What the task requires — Copy exactly the line containing "302x907 pixels." and all the lines that follow it to the end of the records, minus the pictures.

Stored data:
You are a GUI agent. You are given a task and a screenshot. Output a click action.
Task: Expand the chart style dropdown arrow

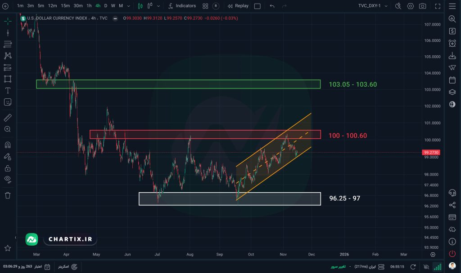coord(158,6)
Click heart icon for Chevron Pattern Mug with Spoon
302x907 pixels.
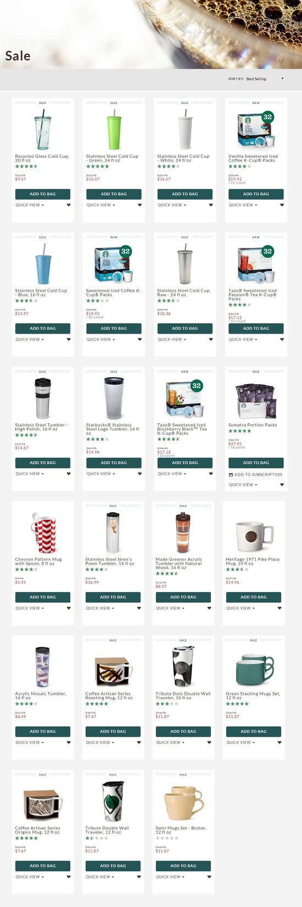click(69, 608)
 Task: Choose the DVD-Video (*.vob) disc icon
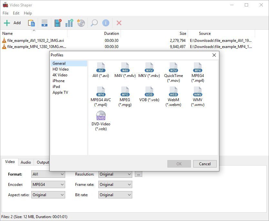[x=101, y=116]
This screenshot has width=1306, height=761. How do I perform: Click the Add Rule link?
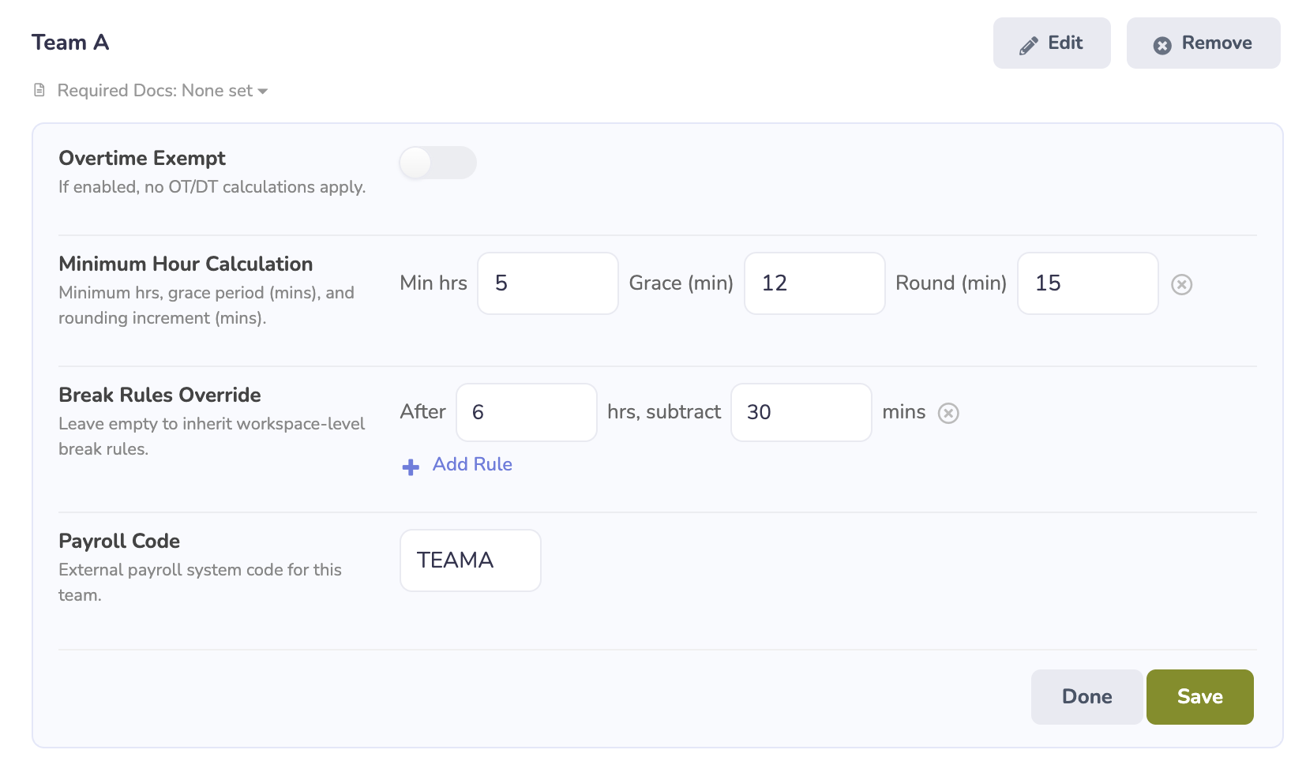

Solution —
302x907 pixels.
click(69, 608)
 Task: Choose the DVD-Video (*.vob) disc icon
[x=101, y=116]
This screenshot has width=1306, height=761. How do I perform: Click the Add Rule link?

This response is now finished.